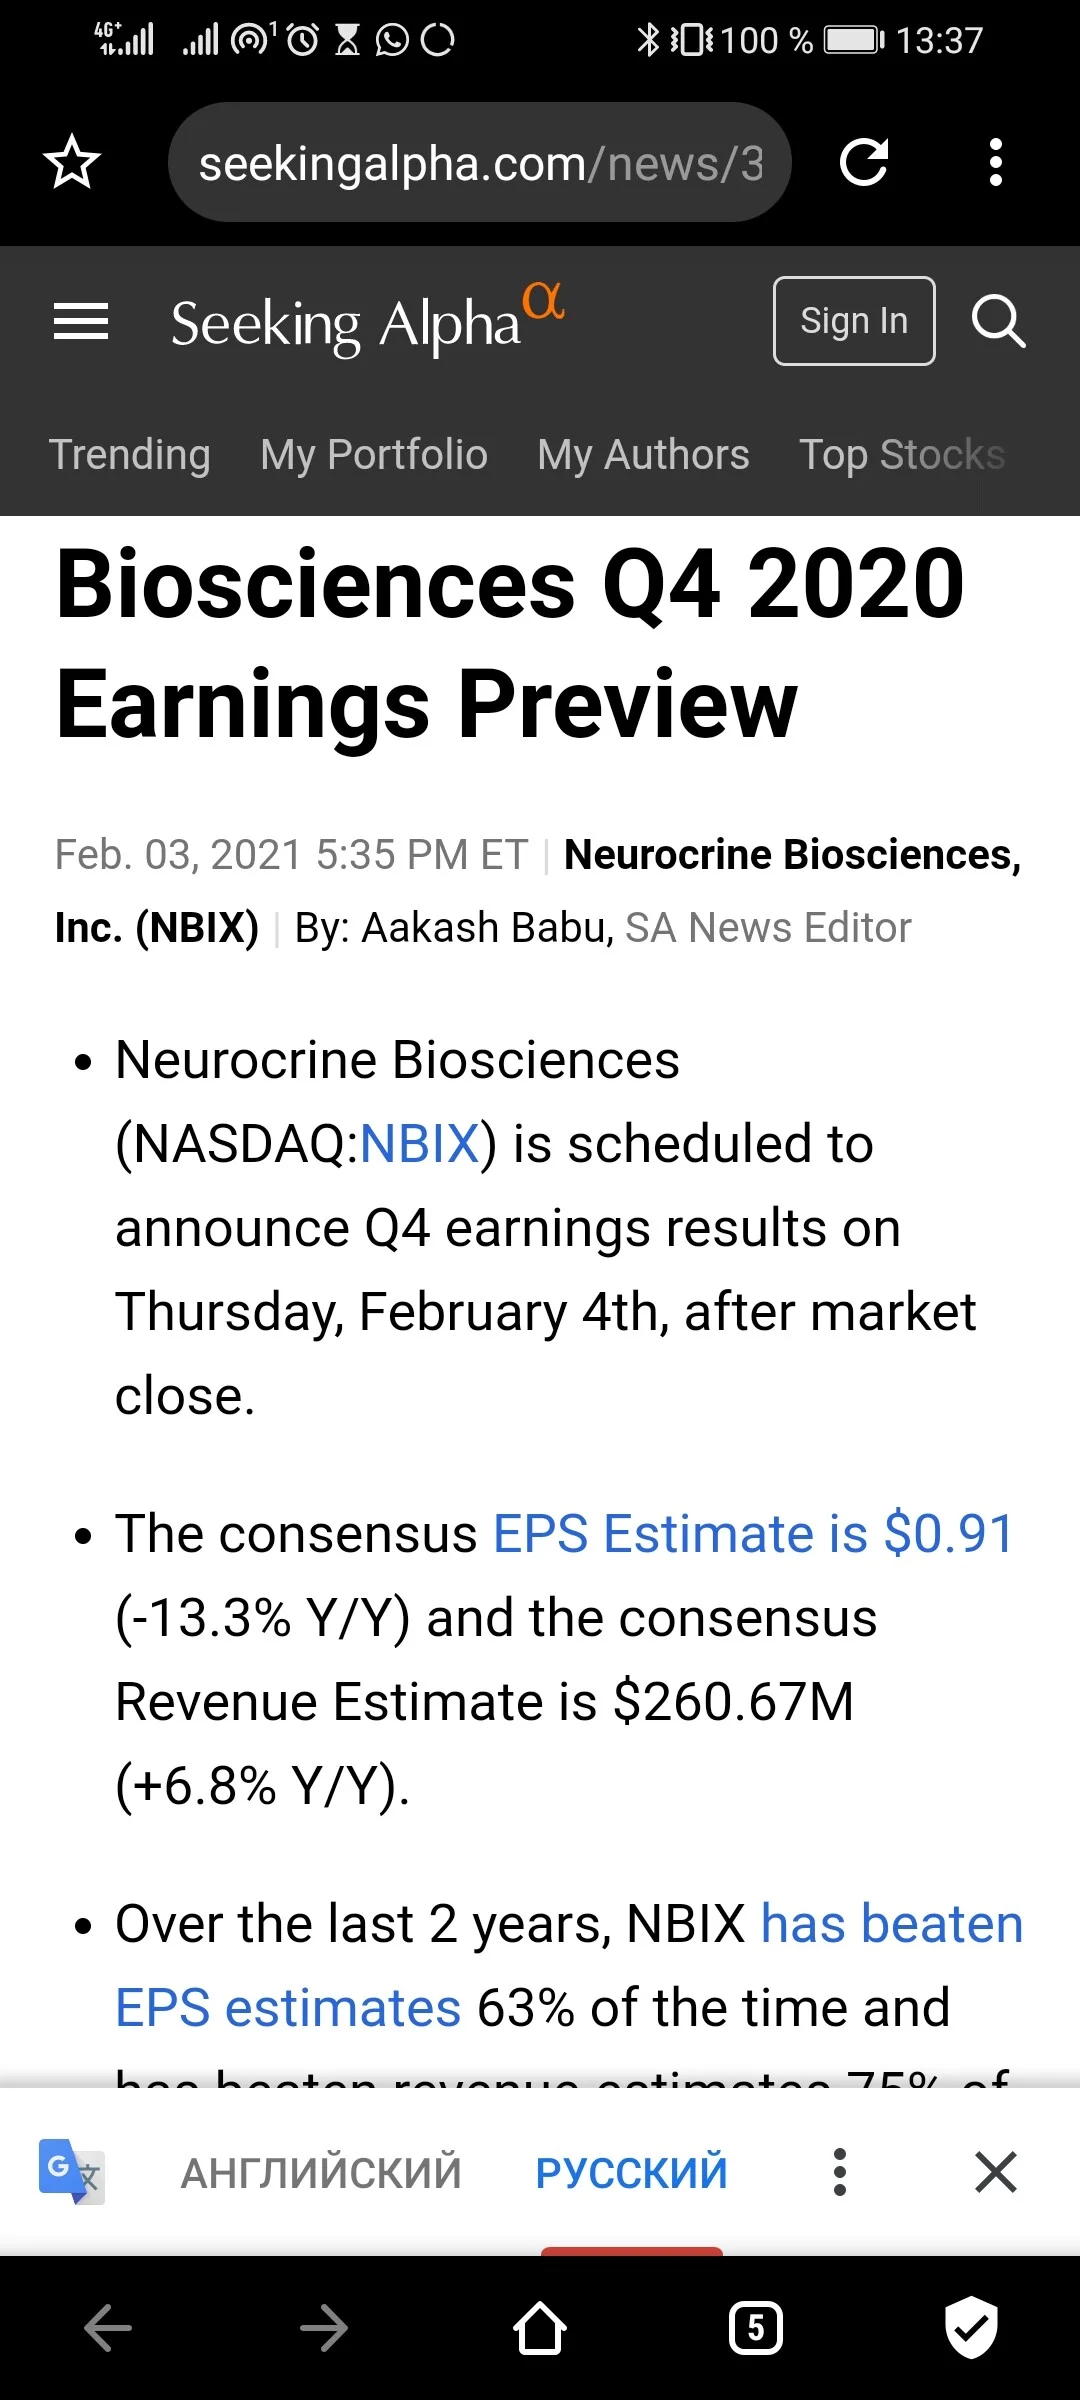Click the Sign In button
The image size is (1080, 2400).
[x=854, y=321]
□ □ □ □ □ □ □
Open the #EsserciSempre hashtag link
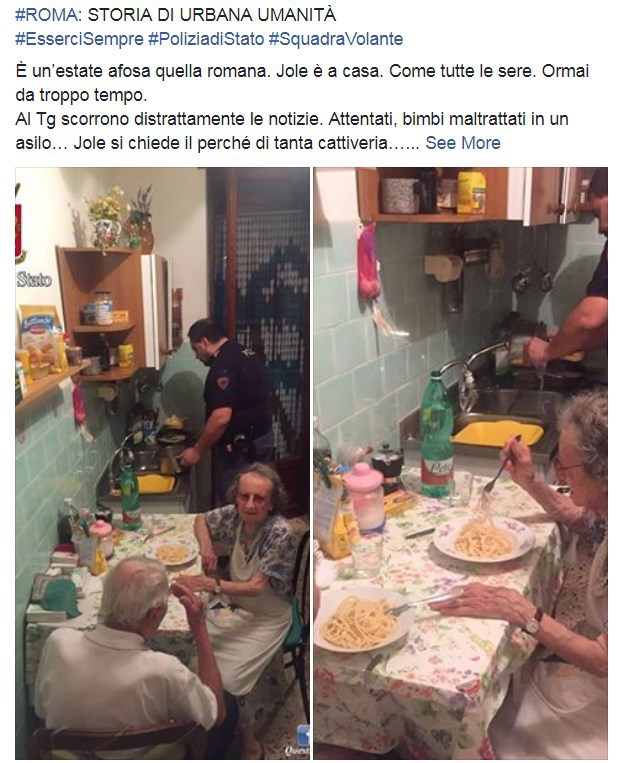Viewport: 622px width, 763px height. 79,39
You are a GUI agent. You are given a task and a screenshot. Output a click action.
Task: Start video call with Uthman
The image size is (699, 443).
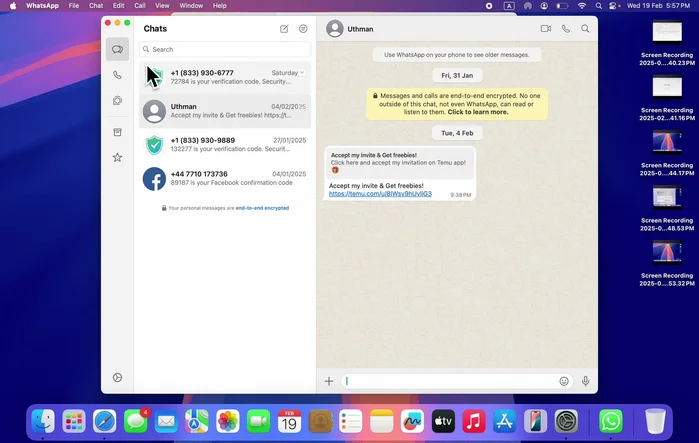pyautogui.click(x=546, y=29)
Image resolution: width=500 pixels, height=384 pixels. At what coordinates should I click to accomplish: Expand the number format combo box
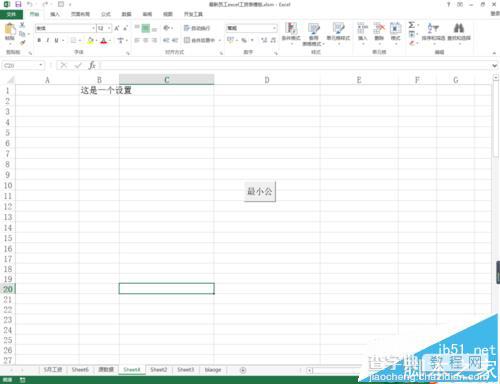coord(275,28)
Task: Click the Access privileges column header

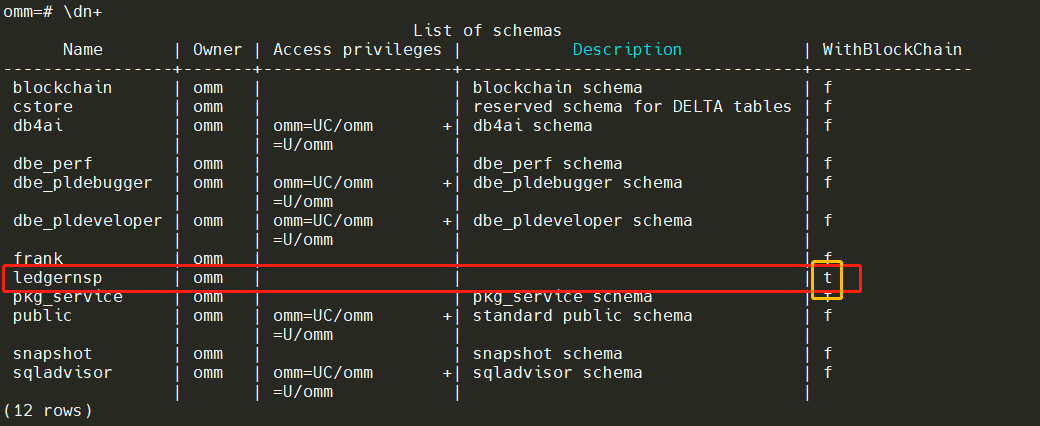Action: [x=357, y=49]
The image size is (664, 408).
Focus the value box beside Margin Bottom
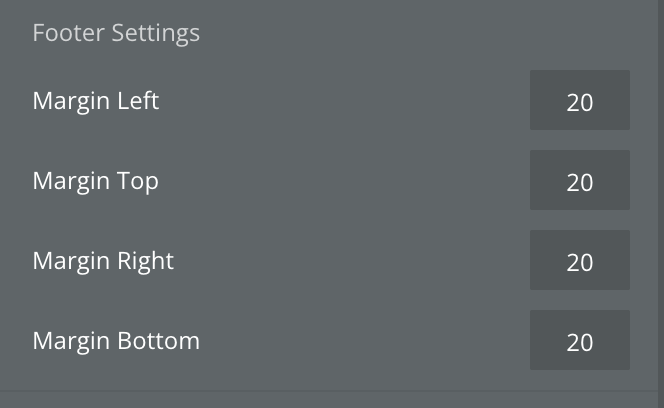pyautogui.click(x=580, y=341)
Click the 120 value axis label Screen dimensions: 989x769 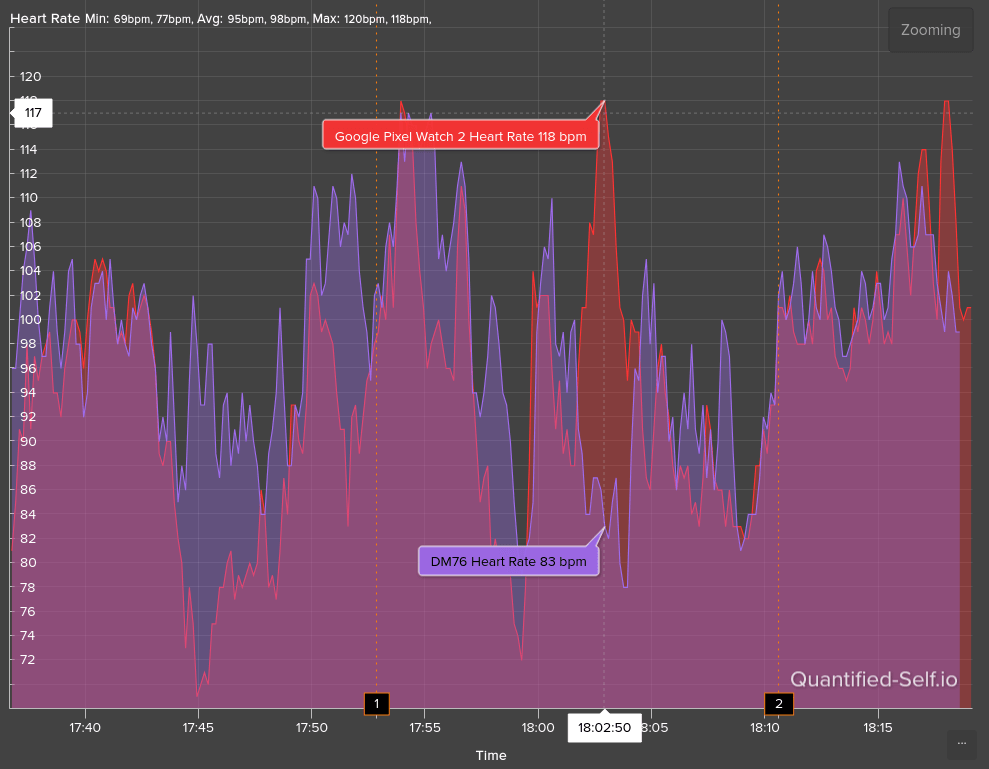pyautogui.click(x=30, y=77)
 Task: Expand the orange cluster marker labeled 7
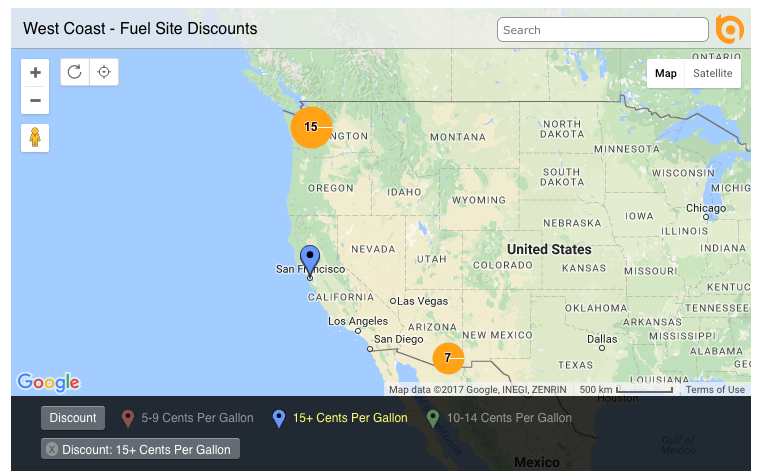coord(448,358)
□ □ □ □ □ □ □
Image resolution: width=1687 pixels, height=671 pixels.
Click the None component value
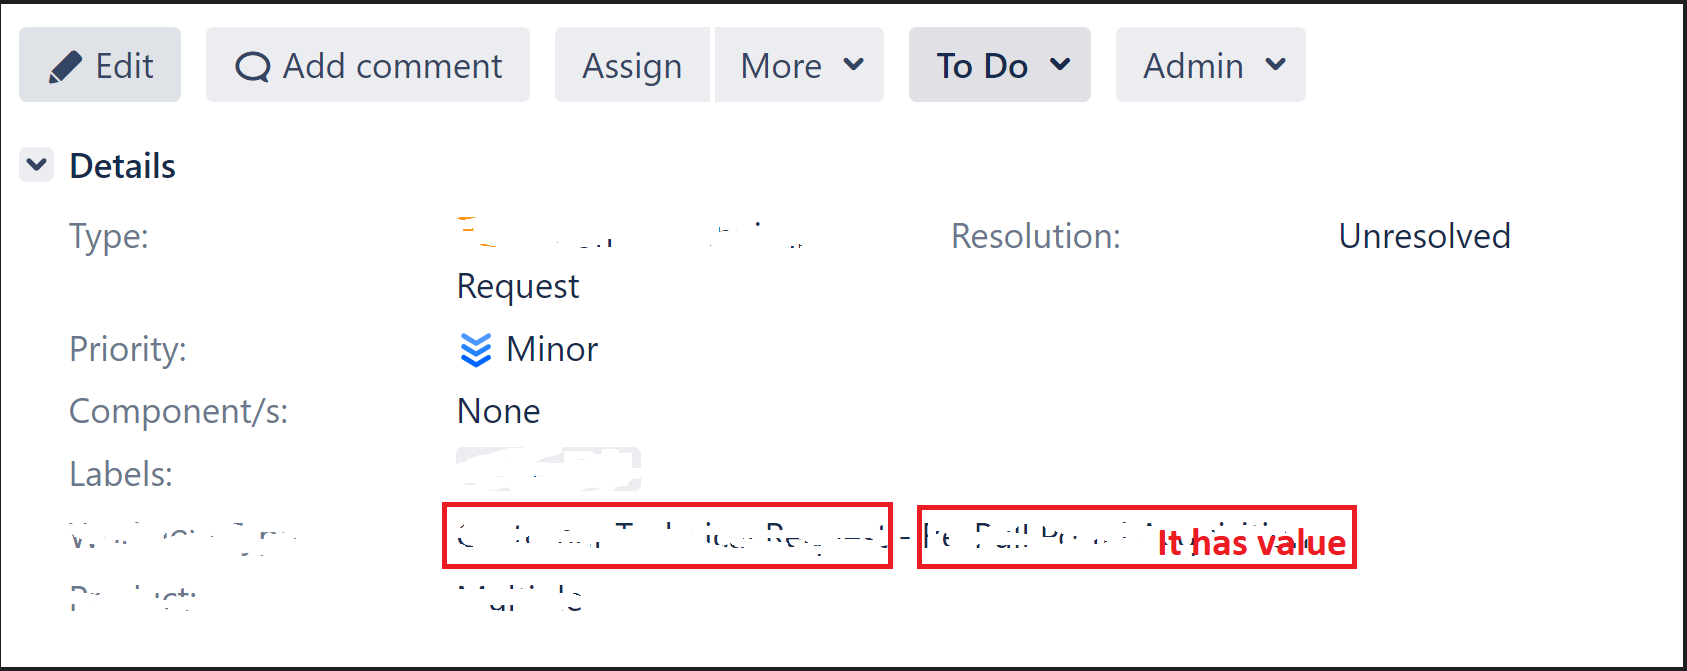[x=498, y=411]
□ □ □ □ □ □ □
### Instructions to follow
Give again the stretch of lines above from the one with "Task: Start video call with Uthman" through the one with "The image size is (664, 408).", both ends kept, and copy no pictures.

### Response area
Task: Start video call with Uthman
The image size is (699, 443).
pyautogui.click(x=546, y=29)
Image resolution: width=500 pixels, height=384 pixels. At what coordinates should I click to accomplish: Expand the number format combo box
coord(275,28)
Task: Click the Access privileges column header

Action: [x=357, y=49]
The image size is (664, 408).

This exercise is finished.